■ Dataset entries:
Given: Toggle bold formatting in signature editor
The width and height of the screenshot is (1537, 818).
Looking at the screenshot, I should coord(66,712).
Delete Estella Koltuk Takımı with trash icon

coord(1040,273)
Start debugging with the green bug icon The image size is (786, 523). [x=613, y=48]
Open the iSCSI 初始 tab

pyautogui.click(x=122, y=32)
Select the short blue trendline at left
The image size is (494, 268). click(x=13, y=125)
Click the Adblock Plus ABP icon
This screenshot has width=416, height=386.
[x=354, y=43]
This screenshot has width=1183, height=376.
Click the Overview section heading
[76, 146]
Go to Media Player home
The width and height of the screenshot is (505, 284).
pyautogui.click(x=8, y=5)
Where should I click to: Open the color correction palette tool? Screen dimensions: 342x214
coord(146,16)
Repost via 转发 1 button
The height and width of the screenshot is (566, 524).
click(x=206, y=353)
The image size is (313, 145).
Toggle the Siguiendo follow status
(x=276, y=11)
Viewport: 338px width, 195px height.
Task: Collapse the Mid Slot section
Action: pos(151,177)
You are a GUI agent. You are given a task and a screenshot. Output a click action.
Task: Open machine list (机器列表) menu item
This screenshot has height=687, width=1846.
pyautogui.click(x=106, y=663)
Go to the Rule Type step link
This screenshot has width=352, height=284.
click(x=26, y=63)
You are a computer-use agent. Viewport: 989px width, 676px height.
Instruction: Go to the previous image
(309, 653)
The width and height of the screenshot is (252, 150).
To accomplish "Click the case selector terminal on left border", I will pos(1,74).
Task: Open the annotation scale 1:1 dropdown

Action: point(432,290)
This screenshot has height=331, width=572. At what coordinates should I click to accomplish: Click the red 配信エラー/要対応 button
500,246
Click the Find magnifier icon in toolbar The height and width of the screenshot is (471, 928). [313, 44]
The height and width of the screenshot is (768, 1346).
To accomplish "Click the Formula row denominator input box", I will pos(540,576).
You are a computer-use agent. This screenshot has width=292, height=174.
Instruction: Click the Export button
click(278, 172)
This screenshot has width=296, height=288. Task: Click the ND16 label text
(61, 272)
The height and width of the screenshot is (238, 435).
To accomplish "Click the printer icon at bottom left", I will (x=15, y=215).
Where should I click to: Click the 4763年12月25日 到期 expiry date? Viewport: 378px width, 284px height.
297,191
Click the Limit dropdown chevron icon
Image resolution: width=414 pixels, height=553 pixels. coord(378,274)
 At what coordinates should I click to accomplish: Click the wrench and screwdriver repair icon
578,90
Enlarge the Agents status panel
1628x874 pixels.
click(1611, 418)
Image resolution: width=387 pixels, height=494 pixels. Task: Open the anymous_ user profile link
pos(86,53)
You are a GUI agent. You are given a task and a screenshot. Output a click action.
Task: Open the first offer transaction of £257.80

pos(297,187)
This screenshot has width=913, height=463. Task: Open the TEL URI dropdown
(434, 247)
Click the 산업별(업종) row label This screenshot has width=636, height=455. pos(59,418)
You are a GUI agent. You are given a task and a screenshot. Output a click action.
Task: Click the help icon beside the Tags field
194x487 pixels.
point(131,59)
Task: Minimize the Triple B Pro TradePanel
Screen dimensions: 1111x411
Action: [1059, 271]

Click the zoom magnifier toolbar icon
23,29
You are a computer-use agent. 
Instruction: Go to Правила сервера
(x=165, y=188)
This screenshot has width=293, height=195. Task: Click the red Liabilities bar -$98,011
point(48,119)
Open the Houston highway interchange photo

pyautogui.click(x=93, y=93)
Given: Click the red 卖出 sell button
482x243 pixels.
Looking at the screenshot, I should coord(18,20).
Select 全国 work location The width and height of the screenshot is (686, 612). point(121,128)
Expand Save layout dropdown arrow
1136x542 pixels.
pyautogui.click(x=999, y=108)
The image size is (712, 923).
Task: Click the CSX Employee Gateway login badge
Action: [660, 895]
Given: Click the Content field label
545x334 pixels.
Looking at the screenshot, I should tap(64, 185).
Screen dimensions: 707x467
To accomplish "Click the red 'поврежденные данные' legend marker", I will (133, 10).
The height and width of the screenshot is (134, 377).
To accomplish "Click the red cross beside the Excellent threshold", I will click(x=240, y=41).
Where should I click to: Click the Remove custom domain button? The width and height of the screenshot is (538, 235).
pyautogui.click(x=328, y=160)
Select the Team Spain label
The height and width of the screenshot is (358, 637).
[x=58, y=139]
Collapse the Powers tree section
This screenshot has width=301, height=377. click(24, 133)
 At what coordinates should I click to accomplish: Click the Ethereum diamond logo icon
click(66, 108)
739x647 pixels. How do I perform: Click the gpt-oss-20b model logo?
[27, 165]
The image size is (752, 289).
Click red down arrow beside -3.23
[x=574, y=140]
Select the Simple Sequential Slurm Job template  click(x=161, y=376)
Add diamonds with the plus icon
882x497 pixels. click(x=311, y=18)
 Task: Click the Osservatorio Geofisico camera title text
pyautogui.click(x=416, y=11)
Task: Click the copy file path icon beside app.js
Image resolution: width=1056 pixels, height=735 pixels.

■ Work to complete: The required output is the exact run of lines from the beginning of the records to the line with "This screenshot has width=1183, height=376.", that line included.

■ Task solution:
Given: Toggle bold formatting in signature editor
The width and height of the screenshot is (1537, 818).
Looking at the screenshot, I should coord(66,712).
Delete Estella Koltuk Takımı with trash icon

coord(1040,273)
Start debugging with the green bug icon The image size is (786, 523). [x=613, y=48]
Open the iSCSI 初始 tab

pyautogui.click(x=122, y=32)
Select the short blue trendline at left
The image size is (494, 268). click(x=13, y=125)
Click the Adblock Plus ABP icon
This screenshot has width=416, height=386.
[x=354, y=43]
This screenshot has width=1183, height=376.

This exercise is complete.